ACTIVITY —
An exact transcription is needed, beginning at the line with "Help (110, 249)" and ending at the last line of the listing, with pictures left out and nothing else added.

BEGIN

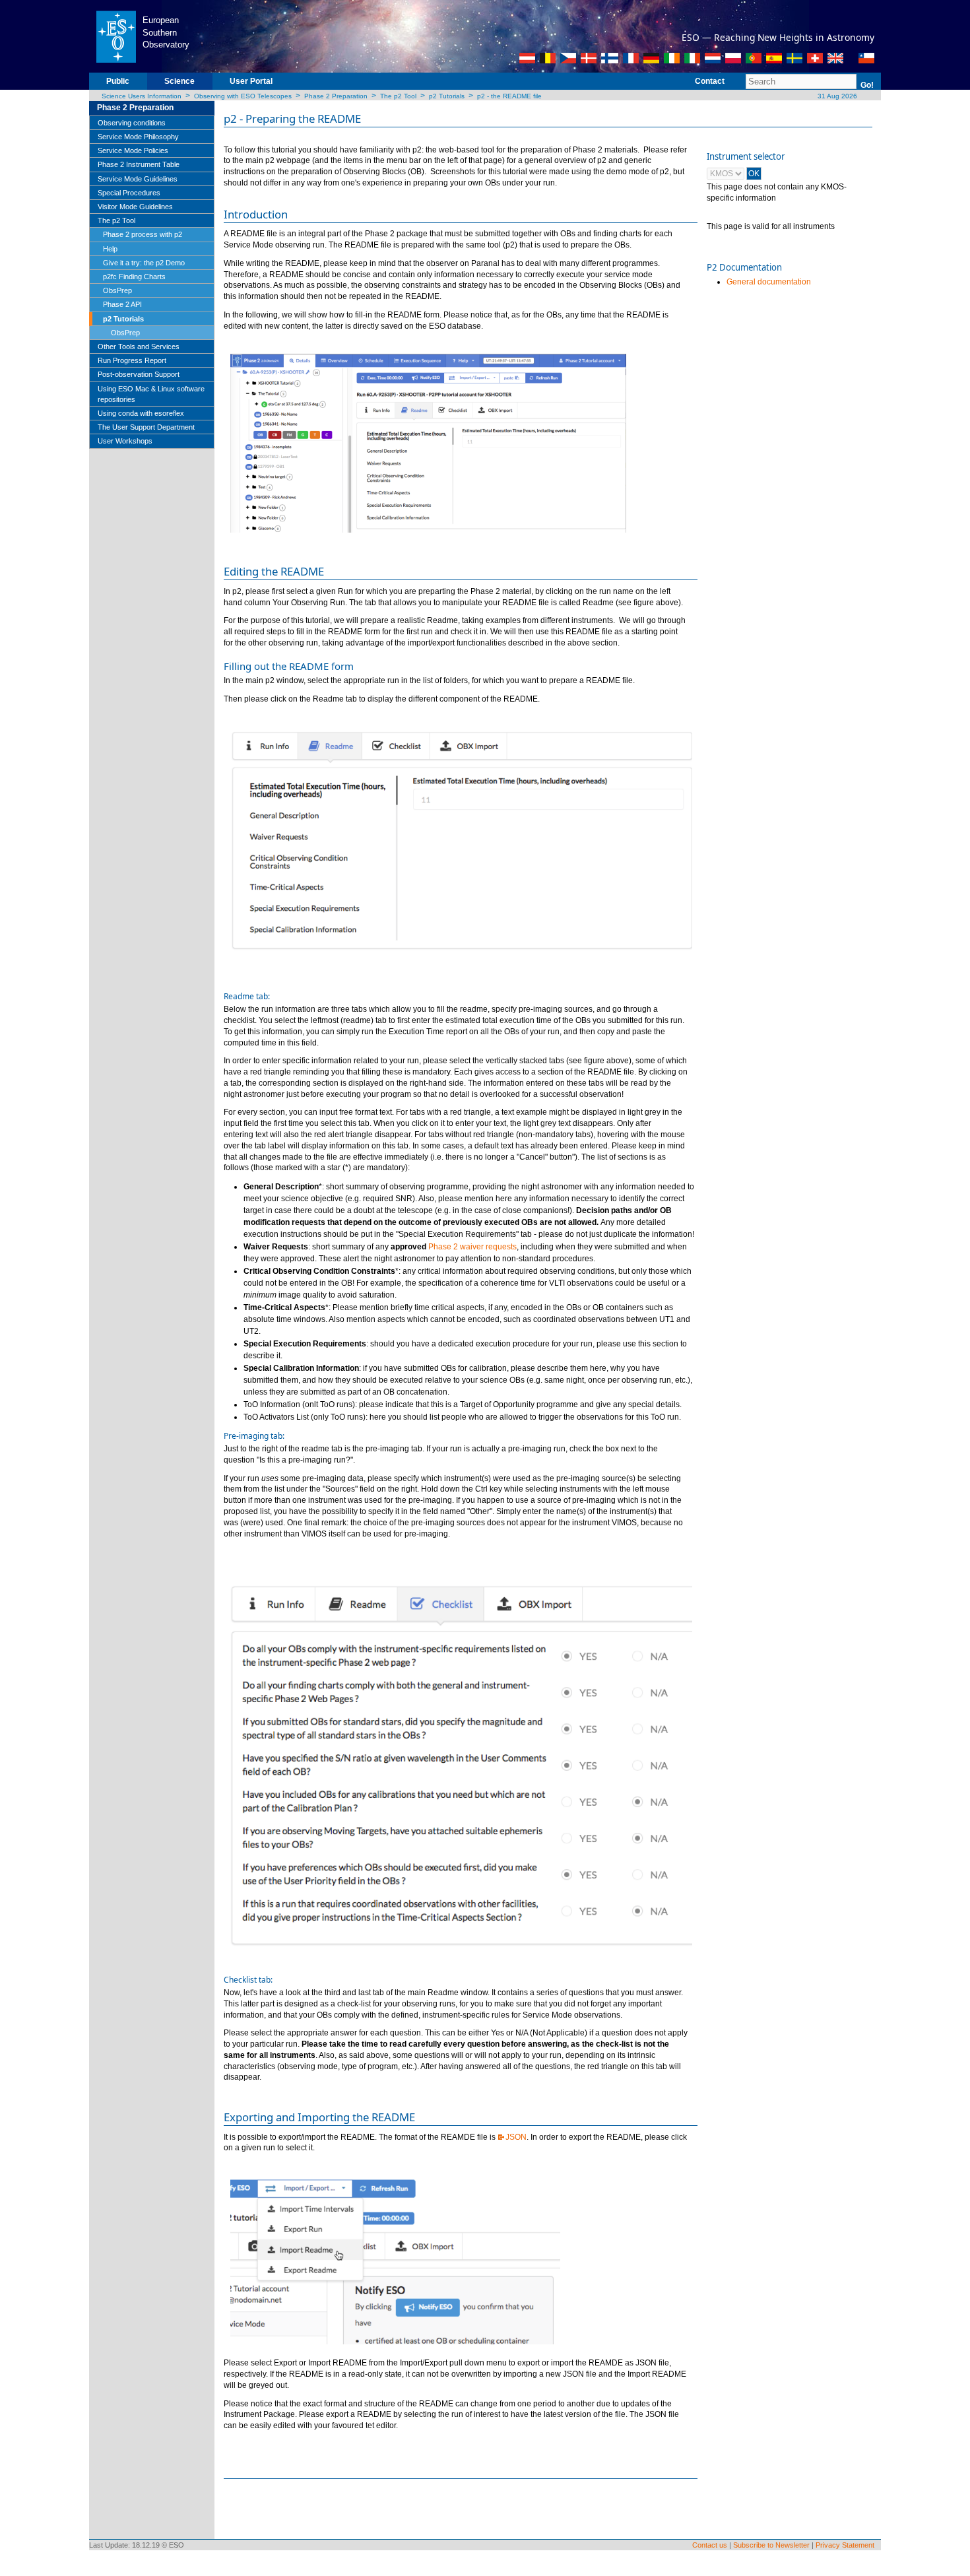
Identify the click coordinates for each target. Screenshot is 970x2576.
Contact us (709, 2545)
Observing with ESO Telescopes (243, 96)
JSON (516, 2137)
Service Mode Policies (133, 150)
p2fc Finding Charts (134, 277)
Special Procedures (129, 193)
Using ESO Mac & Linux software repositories (151, 394)
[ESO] (116, 35)
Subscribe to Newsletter (771, 2545)
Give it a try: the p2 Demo (144, 263)
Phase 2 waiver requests (472, 1246)
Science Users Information (141, 96)
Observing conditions (132, 123)
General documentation (769, 281)
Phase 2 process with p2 (142, 234)
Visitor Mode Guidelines (135, 207)
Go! (867, 85)
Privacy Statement (845, 2545)
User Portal (251, 81)
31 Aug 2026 (836, 96)
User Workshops (125, 441)
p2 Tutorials (447, 96)
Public (117, 81)
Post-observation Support (138, 374)
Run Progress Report (132, 360)
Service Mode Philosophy (138, 137)
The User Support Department (146, 427)
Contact (710, 81)
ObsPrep (117, 290)
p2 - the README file (509, 96)
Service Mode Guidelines (138, 179)
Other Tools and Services (138, 346)
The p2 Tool (398, 96)
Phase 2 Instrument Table (138, 164)
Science (179, 81)
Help (110, 249)
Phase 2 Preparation (336, 96)
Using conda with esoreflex (141, 413)
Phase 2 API (122, 304)
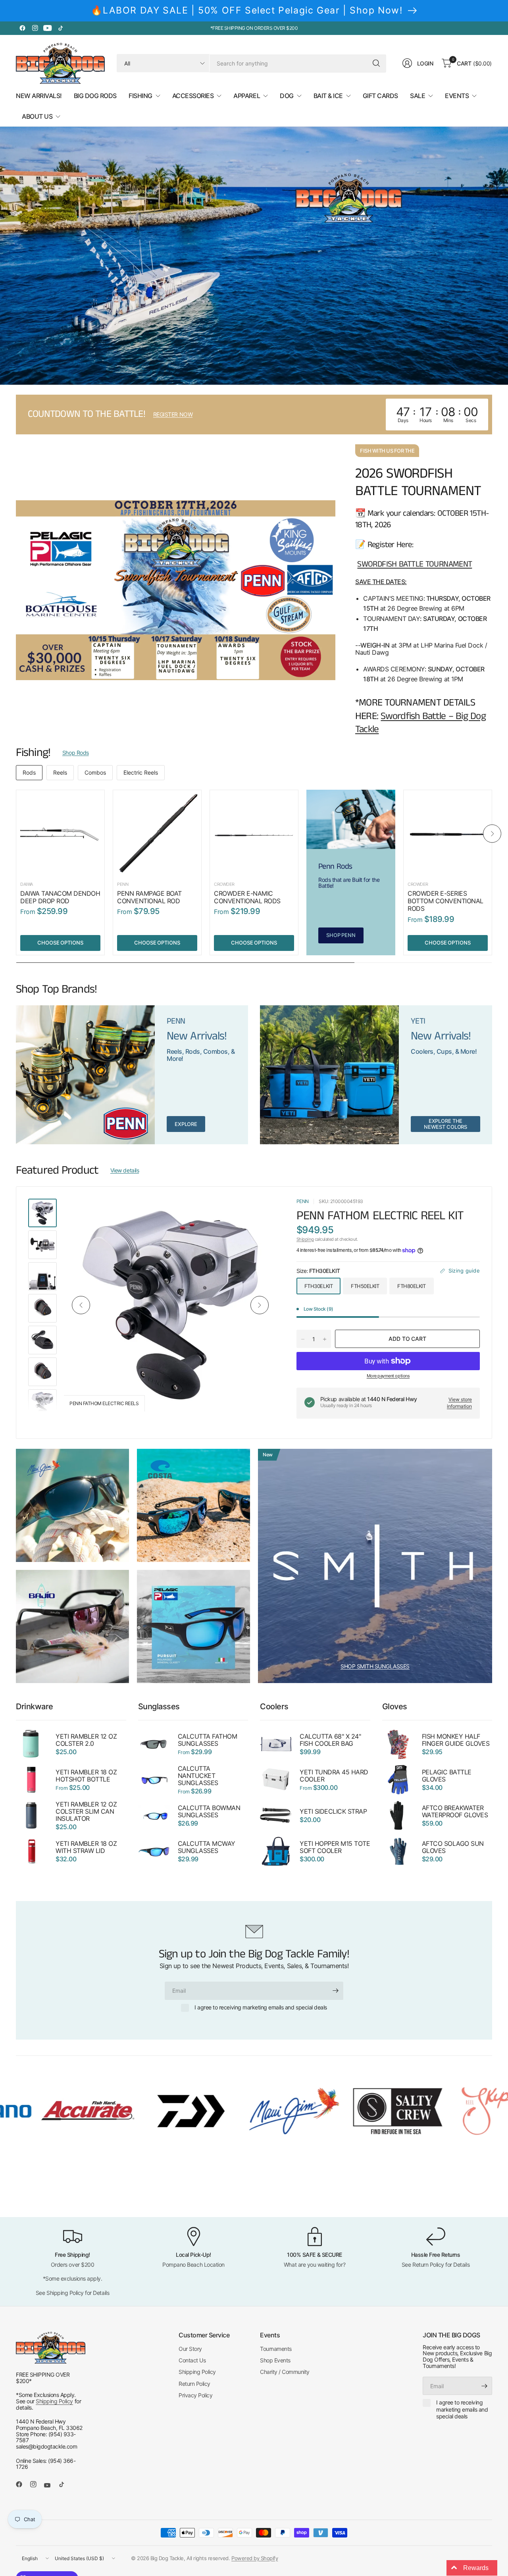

END

ANSWER SPACE —
Help (110, 249)
Phase 2 Preparation (336, 96)
Using conda with esoreflex (141, 413)
Phase 2 API (122, 304)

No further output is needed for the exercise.